- EXERCISE DETAILS:
Repeat exactly the lines from the first line of the records through the line containing "GIVE (858, 2395)", and nothing more.

- Saved data entries:
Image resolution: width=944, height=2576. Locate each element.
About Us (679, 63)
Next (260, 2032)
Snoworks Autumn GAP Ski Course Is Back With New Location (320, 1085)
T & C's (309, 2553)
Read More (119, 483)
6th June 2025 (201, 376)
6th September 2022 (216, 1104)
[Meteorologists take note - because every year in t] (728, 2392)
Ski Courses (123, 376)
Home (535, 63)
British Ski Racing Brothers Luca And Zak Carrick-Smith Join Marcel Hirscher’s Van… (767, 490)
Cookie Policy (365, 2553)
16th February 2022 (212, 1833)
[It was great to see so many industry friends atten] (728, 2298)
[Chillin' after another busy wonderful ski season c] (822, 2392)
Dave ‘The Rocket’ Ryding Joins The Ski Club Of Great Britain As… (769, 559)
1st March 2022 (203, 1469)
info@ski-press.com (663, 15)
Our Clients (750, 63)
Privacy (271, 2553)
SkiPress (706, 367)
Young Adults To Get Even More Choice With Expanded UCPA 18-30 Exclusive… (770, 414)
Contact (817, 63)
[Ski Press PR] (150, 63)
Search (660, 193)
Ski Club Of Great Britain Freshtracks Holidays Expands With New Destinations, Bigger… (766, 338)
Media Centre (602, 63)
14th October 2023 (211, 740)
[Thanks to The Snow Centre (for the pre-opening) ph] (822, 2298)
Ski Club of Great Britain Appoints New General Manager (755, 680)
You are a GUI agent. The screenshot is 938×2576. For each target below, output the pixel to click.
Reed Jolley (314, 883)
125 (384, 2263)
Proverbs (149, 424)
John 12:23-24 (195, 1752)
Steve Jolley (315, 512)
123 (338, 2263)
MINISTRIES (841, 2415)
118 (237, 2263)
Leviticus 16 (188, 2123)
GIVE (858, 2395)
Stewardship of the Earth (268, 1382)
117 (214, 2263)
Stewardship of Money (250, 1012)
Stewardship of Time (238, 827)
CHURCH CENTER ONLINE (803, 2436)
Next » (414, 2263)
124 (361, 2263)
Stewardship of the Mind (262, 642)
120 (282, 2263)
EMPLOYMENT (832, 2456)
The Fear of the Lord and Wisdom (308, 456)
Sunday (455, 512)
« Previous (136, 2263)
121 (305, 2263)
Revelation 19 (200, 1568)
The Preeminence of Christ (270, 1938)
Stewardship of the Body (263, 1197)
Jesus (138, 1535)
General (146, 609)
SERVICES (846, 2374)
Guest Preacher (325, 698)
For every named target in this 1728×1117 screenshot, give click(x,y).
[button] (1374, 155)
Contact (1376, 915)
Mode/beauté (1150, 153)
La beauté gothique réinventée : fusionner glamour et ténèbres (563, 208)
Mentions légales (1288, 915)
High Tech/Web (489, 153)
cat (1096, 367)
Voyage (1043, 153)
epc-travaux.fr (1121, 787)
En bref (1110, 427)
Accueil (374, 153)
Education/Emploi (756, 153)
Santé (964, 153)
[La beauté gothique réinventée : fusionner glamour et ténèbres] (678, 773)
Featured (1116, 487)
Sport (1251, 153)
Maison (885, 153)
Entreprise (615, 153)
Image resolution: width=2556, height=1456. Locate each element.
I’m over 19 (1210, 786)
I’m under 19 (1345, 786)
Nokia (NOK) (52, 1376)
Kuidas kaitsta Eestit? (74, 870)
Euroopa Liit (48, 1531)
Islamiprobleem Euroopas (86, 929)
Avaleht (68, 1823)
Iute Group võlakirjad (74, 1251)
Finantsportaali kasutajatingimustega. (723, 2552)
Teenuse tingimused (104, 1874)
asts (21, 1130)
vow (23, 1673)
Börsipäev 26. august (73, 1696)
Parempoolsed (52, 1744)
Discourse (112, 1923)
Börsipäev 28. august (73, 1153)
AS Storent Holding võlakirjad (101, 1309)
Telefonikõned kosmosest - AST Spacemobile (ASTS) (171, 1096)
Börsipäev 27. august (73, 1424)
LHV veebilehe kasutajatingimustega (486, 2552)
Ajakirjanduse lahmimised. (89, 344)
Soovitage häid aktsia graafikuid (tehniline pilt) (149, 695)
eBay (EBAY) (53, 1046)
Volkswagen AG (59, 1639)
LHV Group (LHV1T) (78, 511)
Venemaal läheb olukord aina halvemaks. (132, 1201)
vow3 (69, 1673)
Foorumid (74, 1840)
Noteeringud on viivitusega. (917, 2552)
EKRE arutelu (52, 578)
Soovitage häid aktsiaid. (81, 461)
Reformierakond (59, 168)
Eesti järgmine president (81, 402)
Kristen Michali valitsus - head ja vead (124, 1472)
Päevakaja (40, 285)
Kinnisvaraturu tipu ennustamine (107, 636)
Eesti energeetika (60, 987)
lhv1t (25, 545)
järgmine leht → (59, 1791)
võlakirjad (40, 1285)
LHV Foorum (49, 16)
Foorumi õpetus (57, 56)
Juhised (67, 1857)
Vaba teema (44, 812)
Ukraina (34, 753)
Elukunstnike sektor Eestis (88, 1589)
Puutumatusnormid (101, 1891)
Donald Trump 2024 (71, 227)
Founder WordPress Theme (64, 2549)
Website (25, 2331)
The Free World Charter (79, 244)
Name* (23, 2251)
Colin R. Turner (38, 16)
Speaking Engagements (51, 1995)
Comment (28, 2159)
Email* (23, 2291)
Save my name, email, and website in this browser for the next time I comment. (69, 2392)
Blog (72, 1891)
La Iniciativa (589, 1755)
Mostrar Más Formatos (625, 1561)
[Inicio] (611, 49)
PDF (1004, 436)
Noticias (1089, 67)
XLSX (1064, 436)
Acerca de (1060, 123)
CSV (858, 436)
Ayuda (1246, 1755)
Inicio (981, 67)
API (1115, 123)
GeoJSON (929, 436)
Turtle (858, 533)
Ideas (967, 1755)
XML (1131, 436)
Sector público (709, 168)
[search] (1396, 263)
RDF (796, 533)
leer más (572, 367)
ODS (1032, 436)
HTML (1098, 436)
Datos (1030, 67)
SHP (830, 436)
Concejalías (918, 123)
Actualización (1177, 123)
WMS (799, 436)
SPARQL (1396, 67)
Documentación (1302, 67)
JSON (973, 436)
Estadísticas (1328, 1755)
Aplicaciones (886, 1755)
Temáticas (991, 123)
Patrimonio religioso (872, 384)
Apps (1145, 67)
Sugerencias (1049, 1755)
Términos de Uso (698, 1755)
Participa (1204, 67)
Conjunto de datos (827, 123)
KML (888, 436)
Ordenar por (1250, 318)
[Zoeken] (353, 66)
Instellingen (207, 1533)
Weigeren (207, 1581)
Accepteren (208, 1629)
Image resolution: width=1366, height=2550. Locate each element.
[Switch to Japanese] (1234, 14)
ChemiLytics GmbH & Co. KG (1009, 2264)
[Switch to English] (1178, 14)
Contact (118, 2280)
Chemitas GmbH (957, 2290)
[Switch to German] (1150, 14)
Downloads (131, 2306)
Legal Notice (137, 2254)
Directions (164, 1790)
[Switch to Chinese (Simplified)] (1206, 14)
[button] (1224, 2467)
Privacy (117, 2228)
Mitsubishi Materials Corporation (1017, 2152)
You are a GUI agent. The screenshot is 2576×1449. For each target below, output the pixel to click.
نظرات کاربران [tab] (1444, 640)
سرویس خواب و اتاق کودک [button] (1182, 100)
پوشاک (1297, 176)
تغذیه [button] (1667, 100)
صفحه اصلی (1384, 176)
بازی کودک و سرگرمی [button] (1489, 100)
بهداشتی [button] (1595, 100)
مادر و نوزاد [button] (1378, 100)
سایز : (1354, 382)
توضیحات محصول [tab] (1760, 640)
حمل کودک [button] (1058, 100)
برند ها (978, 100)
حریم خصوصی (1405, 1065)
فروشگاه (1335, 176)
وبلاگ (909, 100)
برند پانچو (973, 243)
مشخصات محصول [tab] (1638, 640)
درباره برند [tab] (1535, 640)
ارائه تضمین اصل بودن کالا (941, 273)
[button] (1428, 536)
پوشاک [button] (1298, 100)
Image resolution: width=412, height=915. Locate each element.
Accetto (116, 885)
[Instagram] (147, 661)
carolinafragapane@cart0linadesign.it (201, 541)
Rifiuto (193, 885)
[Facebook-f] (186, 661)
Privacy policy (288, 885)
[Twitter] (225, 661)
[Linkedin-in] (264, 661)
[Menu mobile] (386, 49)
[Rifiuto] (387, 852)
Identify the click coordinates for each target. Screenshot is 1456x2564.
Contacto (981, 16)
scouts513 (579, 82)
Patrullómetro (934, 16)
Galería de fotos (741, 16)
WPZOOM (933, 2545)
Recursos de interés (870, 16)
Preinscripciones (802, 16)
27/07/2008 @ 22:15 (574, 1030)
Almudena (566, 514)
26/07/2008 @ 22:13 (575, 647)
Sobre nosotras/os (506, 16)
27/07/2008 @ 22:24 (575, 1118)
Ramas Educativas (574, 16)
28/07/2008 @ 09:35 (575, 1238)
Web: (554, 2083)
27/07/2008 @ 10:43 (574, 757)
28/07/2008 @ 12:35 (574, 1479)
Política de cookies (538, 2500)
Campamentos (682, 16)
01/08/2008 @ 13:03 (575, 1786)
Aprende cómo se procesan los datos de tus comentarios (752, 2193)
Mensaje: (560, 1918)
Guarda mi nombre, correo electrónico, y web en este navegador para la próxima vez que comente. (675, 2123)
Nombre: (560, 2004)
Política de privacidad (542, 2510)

- COMPLETED EXERCISE:
Image resolution: width=944, height=2576. Locate each element.
About Us (679, 63)
Next (260, 2032)
Snoworks Autumn GAP Ski Course Is Back With New Location (320, 1085)
T & C's (309, 2553)
Read More (119, 483)
6th June 2025 (201, 376)
6th September 2022 (216, 1104)
[Meteorologists take note - because every year in t] (728, 2392)
Ski Courses (123, 376)
Home (535, 63)
British Ski Racing Brothers Luca And Zak Carrick-Smith Join Marcel Hirscher’s Van… (767, 490)
Cookie Policy (365, 2553)
16th February 2022 (212, 1833)
[It was great to see so many industry friends atten] (728, 2298)
[Chillin' after another busy wonderful ski season c] (822, 2392)
Dave ‘The Rocket’ Ryding Joins The Ski Club Of Great Britain As… (769, 559)
1st March 2022 (203, 1469)
info@ski-press.com (663, 15)
Our Clients (750, 63)
Privacy (271, 2553)
SkiPress (706, 367)
Young Adults To Get Even More Choice With Expanded UCPA 18-30 Exclusive… (770, 414)
Contact (817, 63)
[Ski Press PR] (150, 63)
Search (660, 193)
Ski Club Of Great Britain Freshtracks Holidays Expands With New Destinations, Bigger… (766, 338)
Media Centre (602, 63)
14th October 2023 (211, 740)
[Thanks to The Snow Centre (for the pre-opening) ph] (822, 2298)
Ski Club of Great Britain Appoints New General Manager (755, 680)
You are a GUI agent. The screenshot is 938×2576. For each target below, output the pixel to click.
Reed Jolley (314, 883)
125 (384, 2263)
Proverbs (149, 424)
John 12:23-24 (195, 1752)
Steve Jolley (315, 512)
123 (338, 2263)
MINISTRIES (841, 2415)
118 (237, 2263)
Leviticus 16 (188, 2123)
GIVE (858, 2395)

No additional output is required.